## ACTIVITY
In full and without changes, output the data.

(Stored records)
^^^^^^^^
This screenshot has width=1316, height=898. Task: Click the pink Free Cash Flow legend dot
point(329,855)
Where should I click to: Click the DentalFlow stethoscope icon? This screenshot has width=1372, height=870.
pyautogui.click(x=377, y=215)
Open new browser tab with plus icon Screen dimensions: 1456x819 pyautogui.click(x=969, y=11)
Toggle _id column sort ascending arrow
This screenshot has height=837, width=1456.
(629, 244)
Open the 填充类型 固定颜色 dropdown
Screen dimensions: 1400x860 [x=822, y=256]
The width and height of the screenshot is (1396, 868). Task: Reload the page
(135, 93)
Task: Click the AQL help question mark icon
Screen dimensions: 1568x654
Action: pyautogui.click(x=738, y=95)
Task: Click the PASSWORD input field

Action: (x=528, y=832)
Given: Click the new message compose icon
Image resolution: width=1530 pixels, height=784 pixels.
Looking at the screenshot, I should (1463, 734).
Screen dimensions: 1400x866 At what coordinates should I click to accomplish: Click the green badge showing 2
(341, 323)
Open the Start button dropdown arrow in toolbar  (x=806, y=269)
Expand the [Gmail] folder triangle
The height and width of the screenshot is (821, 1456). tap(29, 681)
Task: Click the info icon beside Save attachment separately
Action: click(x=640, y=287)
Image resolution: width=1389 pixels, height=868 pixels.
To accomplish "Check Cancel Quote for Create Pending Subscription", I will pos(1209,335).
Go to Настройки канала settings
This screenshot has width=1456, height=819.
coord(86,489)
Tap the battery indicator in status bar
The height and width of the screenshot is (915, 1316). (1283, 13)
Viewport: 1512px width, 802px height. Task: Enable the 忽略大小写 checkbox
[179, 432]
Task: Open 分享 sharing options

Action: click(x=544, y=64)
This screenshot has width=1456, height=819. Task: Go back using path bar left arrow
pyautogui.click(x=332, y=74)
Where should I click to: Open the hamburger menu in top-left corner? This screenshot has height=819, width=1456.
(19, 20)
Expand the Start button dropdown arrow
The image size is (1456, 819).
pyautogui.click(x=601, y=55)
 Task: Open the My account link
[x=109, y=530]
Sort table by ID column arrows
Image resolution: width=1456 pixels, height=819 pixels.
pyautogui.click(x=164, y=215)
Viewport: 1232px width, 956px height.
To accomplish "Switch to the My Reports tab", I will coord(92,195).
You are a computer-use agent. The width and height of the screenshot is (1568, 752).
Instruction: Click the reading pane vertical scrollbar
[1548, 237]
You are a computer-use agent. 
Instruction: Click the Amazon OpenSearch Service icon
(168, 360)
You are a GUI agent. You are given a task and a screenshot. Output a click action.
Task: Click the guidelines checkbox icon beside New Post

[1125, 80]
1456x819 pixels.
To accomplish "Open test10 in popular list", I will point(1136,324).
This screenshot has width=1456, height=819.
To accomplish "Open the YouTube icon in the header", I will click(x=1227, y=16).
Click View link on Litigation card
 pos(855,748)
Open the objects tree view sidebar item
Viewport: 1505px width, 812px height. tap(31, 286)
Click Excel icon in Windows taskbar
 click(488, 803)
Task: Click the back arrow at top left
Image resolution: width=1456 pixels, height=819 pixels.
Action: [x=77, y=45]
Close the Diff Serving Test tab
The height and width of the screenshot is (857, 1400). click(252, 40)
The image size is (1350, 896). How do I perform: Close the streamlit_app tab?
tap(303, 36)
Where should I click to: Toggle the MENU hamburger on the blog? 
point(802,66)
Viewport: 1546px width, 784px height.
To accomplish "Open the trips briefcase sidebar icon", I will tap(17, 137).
^^^^^^^^
## SOLUTION
This screenshot has width=1316, height=898. Task: Click the pink Free Cash Flow legend dot
point(329,855)
Where should I click to: Click the DentalFlow stethoscope icon? This screenshot has width=1372, height=870.
pyautogui.click(x=377, y=215)
Open new browser tab with plus icon Screen dimensions: 1456x819 pyautogui.click(x=969, y=11)
Toggle _id column sort ascending arrow
This screenshot has height=837, width=1456.
(629, 244)
Open the 填充类型 固定颜色 dropdown
Screen dimensions: 1400x860 [x=822, y=256]
The width and height of the screenshot is (1396, 868). Task: Reload the page
(135, 93)
Task: Click the AQL help question mark icon
Screen dimensions: 1568x654
Action: pyautogui.click(x=738, y=95)
Task: Click the PASSWORD input field

Action: (x=528, y=832)
Given: Click the new message compose icon
Image resolution: width=1530 pixels, height=784 pixels.
Looking at the screenshot, I should (1463, 734).
Screen dimensions: 1400x866 At what coordinates should I click to accomplish: Click the green badge showing 2
(341, 323)
Open the Start button dropdown arrow in toolbar  (x=806, y=269)
Expand the [Gmail] folder triangle
The height and width of the screenshot is (821, 1456). tap(29, 681)
Task: Click the info icon beside Save attachment separately
Action: click(x=640, y=287)
Image resolution: width=1389 pixels, height=868 pixels.
To accomplish "Check Cancel Quote for Create Pending Subscription", I will pos(1209,335).
Go to Настройки канала settings
This screenshot has width=1456, height=819.
coord(86,489)
Tap the battery indicator in status bar
The height and width of the screenshot is (915, 1316). (1283, 13)
Viewport: 1512px width, 802px height. Task: Enable the 忽略大小写 checkbox
[179, 432]
Task: Open 分享 sharing options

Action: click(x=544, y=64)
This screenshot has width=1456, height=819. Task: Go back using path bar left arrow
pyautogui.click(x=332, y=74)
Where should I click to: Open the hamburger menu in top-left corner? This screenshot has height=819, width=1456.
(19, 20)
Expand the Start button dropdown arrow
The image size is (1456, 819).
pyautogui.click(x=601, y=55)
 Task: Open the My account link
[x=109, y=530]
Sort table by ID column arrows
Image resolution: width=1456 pixels, height=819 pixels.
pyautogui.click(x=164, y=215)
Viewport: 1232px width, 956px height.
To accomplish "Switch to the My Reports tab", I will coord(92,195).
You are a computer-use agent. The width and height of the screenshot is (1568, 752).
Instruction: Click the reading pane vertical scrollbar
[1548, 237]
You are a computer-use agent. 
Instruction: Click the Amazon OpenSearch Service icon
(168, 360)
You are a GUI agent. You are given a task and a screenshot. Output a click action.
Task: Click the guidelines checkbox icon beside New Post

[1125, 80]
1456x819 pixels.
To accomplish "Open test10 in popular list", I will point(1136,324).
This screenshot has width=1456, height=819.
To accomplish "Open the YouTube icon in the header", I will click(x=1227, y=16).
Click View link on Litigation card
 pos(855,748)
Open the objects tree view sidebar item
Viewport: 1505px width, 812px height. tap(31, 286)
Click Excel icon in Windows taskbar
 click(488, 803)
Task: Click the back arrow at top left
Image resolution: width=1456 pixels, height=819 pixels.
Action: [x=77, y=45]
Close the Diff Serving Test tab
The height and width of the screenshot is (857, 1400). click(252, 40)
The image size is (1350, 896). How do I perform: Close the streamlit_app tab?
tap(303, 36)
Where should I click to: Toggle the MENU hamburger on the blog? 
point(802,66)
Viewport: 1546px width, 784px height.
To accomplish "Open the trips briefcase sidebar icon", I will tap(17, 137).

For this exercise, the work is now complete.